Directions for this task -
Please figure out how many lines in the material contain "each", and give only that number.

Entries supplied -
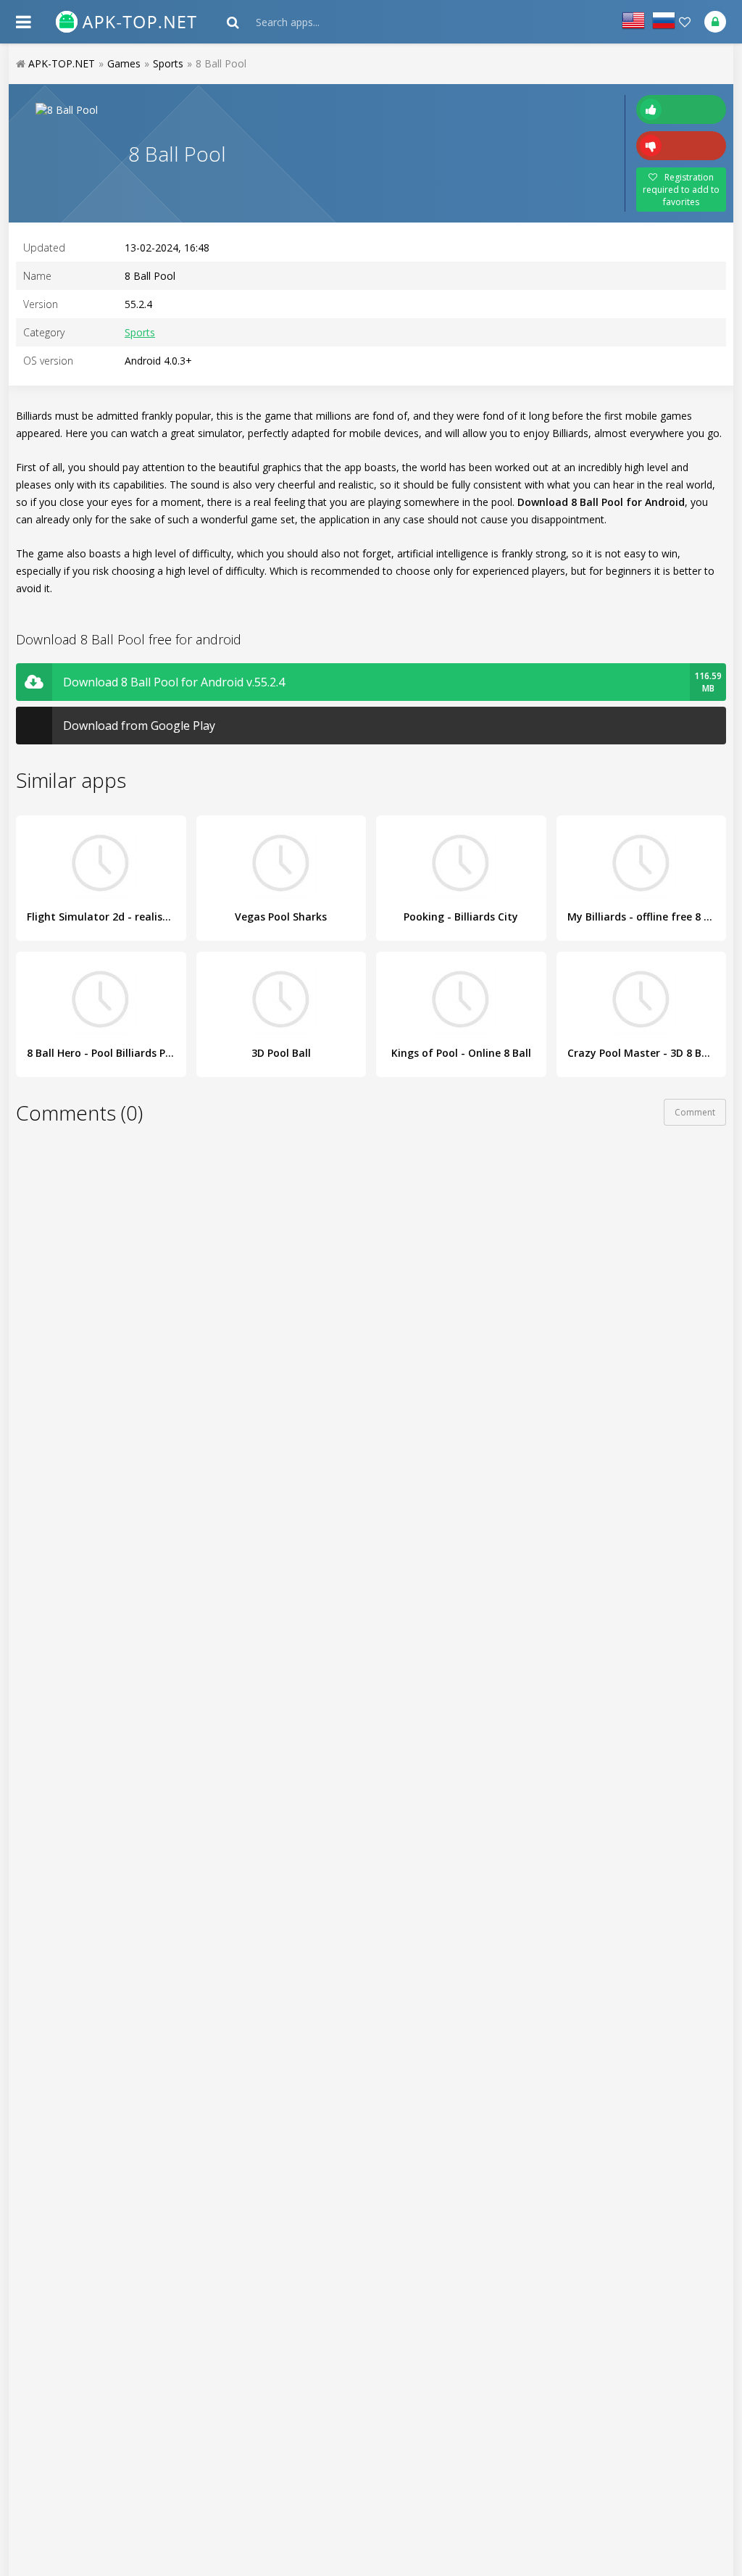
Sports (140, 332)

* * *

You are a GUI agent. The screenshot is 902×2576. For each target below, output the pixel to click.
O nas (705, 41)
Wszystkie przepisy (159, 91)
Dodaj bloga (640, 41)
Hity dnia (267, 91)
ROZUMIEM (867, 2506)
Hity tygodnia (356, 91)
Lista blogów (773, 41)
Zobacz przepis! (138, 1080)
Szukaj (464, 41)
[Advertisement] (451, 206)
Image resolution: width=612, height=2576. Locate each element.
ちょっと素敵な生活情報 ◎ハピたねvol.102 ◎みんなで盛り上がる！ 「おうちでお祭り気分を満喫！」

Answer space -
2